(Дневниковая запись от 7.12.1959)

С I по 5 декабря был с М. в Гамбурге, в связи с похоронами Янна. Произнес надгробную речь, как мы с ним обещали друг другу много лет назад. Напряженные дни, много людей. По большей части мне составлял компанию Итальяаандер. Единственный практический ум среди гамбургских литераторов. Меня удивляет, что он принял участие и в этом практическом деле, не обещавшем ему никакого выигрыша.

Янна я увидел покоящимся в музыкальной комнате, где мы часто сидели вместе. Каким же маленьким он мне показался, словно ребенок. Крупная голова лежала на старой бархатной подушке, которую М. давным-давно пожертвовал Яннам для их собаки. Как это все вписывается в картину.

Держался я холодно, совершенно трезво, разве что чувствовал себя немного неловко, но так было и при его жизни. Я - выгоревший человек? Разговор с Эллинор, слегка пьяной. В кладбищенской капелле приемный сын Янна играл Свелинка. Похожий на ящик гроб, как в «Реке без берегов». Молодые люди, пока несли его, трижды опускали на землю, такой он был тяжелый - очевидно, из-за цинкового вкладыша. Кто же мне говорил, что свинцовый гроб означает страх перед смертью? Хухель или Вайзенборн?

В 1924-м, в голодное для меня время, я впервые прочитал один из текстов Янна: «Ричарда III», одолженного мне Юстусом Риттером. Познакомился я с Янном в 1927-м, на вечеринке в чьей-то мастерской, где, между прочим, присутствовал Рингельнац. Я тогда был нулем. Снова мы встретились в 1949-м, и с тех пор работали вместе.

Имя Янна уже теперь обретает славу и со временем, возможно, начнет приносить доход. Он ведь больше никому не мешает. А был невыносим - даже для нас, друзей. Живи он несколько веков назад, его бы сожгли на костре - не как еретика, а потому что свойственные ему бескомпромиссность, маниакальное стремление к справедливости оказались бы слишком опасными для общества.
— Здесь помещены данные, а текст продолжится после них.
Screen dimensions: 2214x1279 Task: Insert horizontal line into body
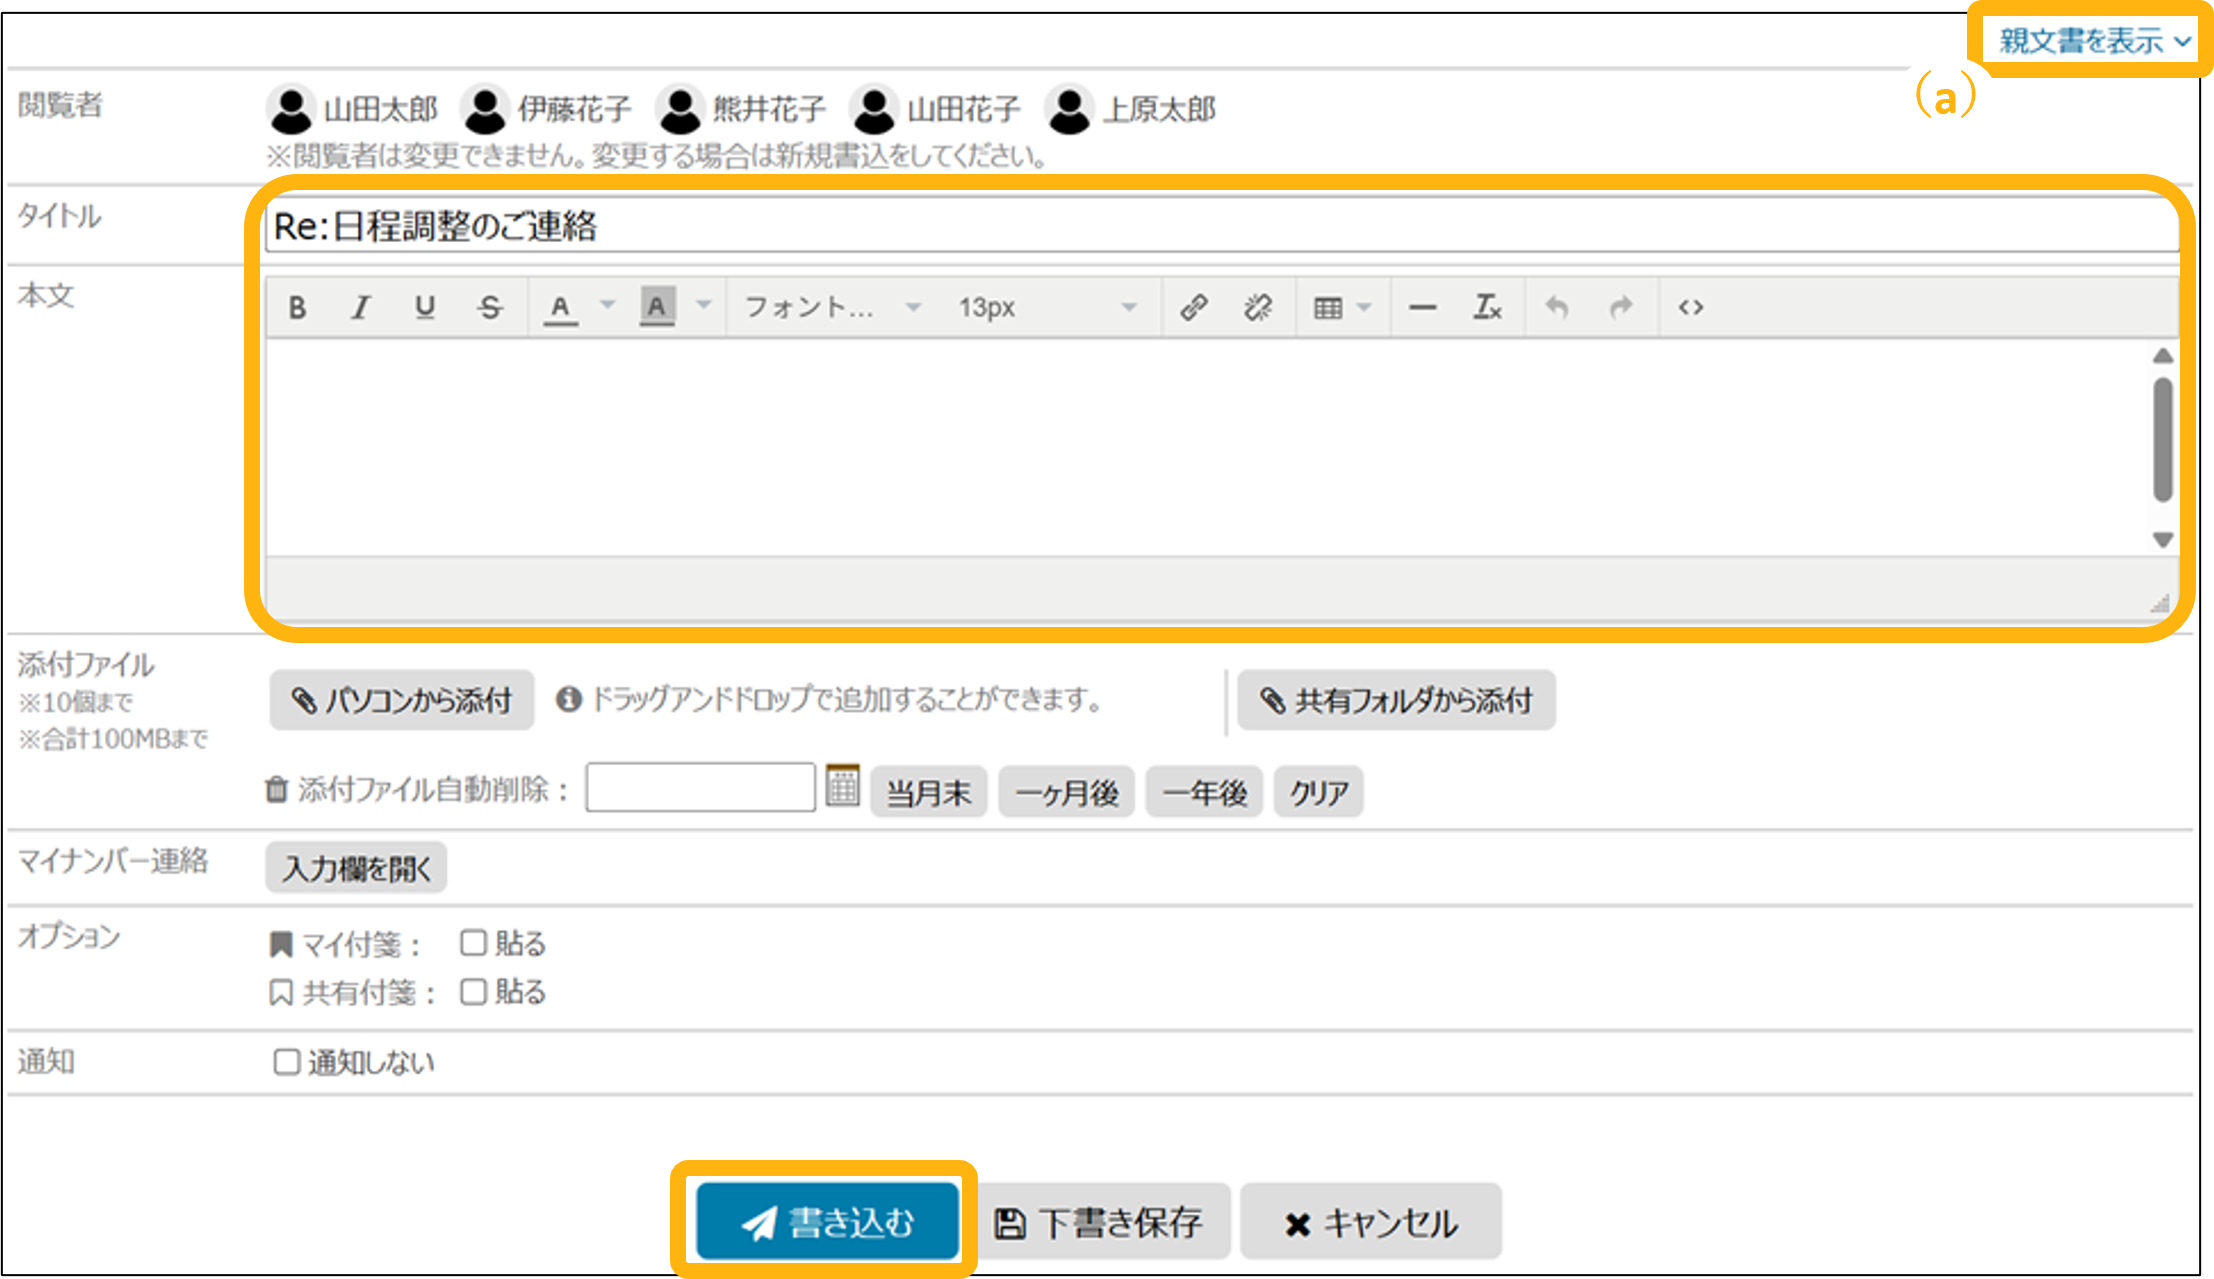(1422, 307)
Бизер подарил мне дневники Бекмана. Я решил для себя, что буду впредь работать гораздо больше.

Часа два медленно бродил, один, по центру города, что подействовало на меня благотворно. На Мёнкбергерштрассе заучивал наизусть надгробную речь.
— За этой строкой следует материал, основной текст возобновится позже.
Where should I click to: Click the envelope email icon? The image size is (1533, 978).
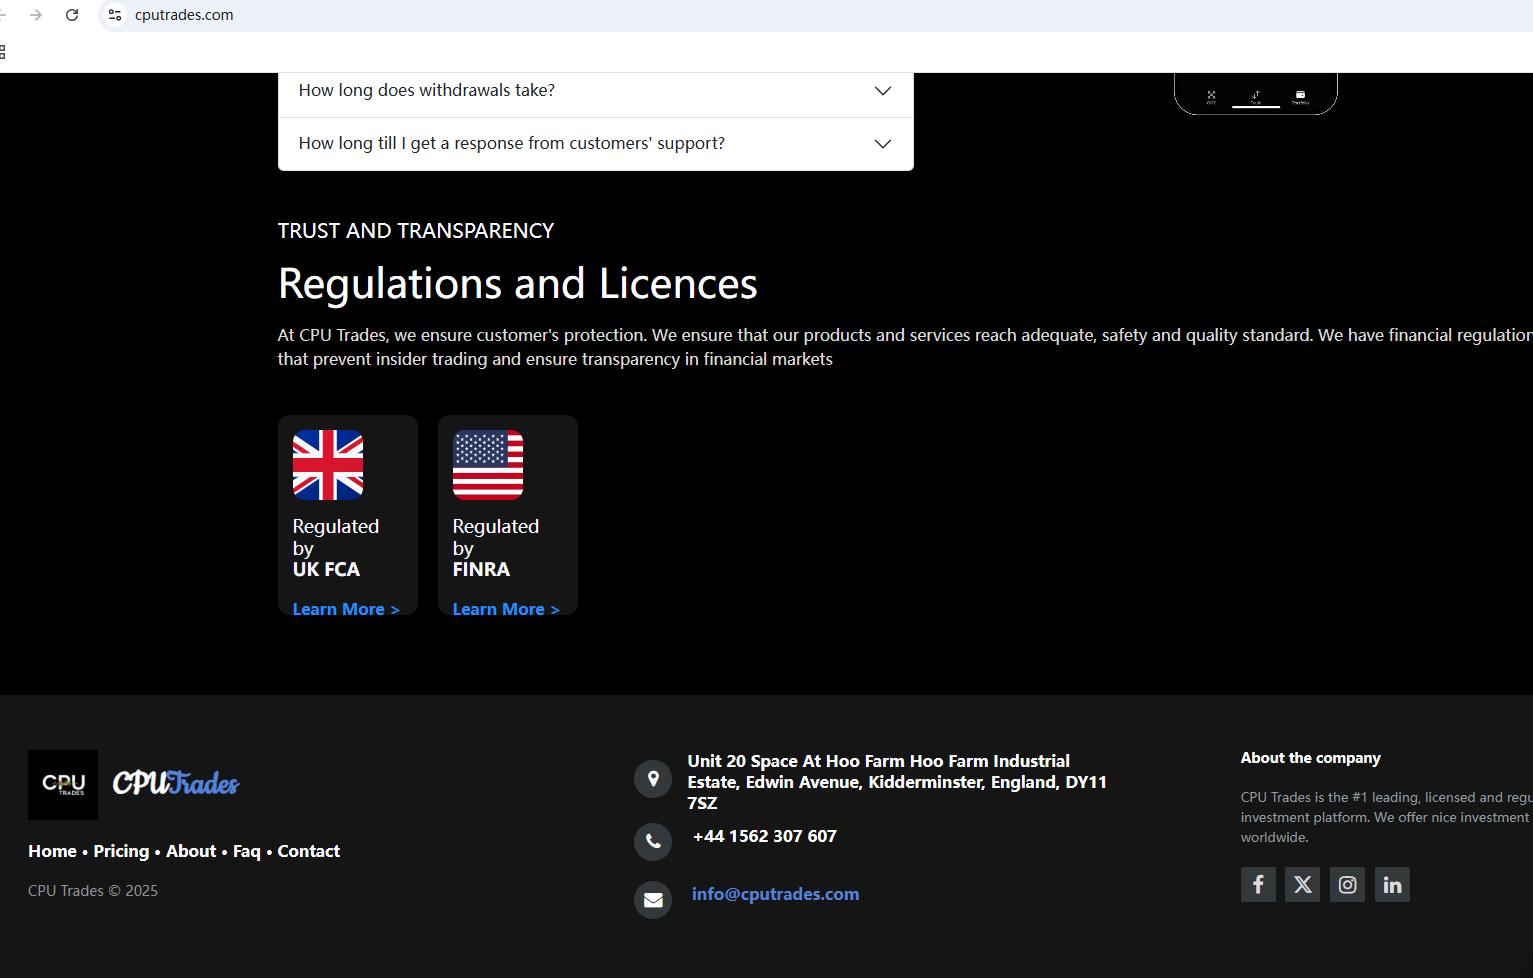(x=653, y=900)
В точности как при жизни Янна, так и теперь дома у него толклись какие-то примитивные личности, беспрерывно кто-то входил или выходил. Люди, которые, возможно, очень милы, но совершенно не годятся для разговора, общения. Это мне всегда мешало. Но Янн, так сказать, нуждался в молодых людях, которые окружали бы его и смотрели на него с восхищением, пусть они и могли быть разве что таким окружением и ничем иным. Черта характера, для меня совершенно непостижимая.

И еще - большой черный ньюфаундленд, сука, в те дни страдавшая от последствий ложной беременности. Что тоже вписывается в картину.

Я спросил его жену: «Как собака?», и услышал в ответ: «Не особенно по нему скучает. Янн не умел перевоплощаться в других существ, как бы сильно не убеждали нас в этом его книги».

Итальяаандер и я до последней минуты, пока гроб не опустили в могилу, боялись, что произойдет какое-нибудь непредвиденное, смехотворное недоразумение, как всегда случалось с Янном.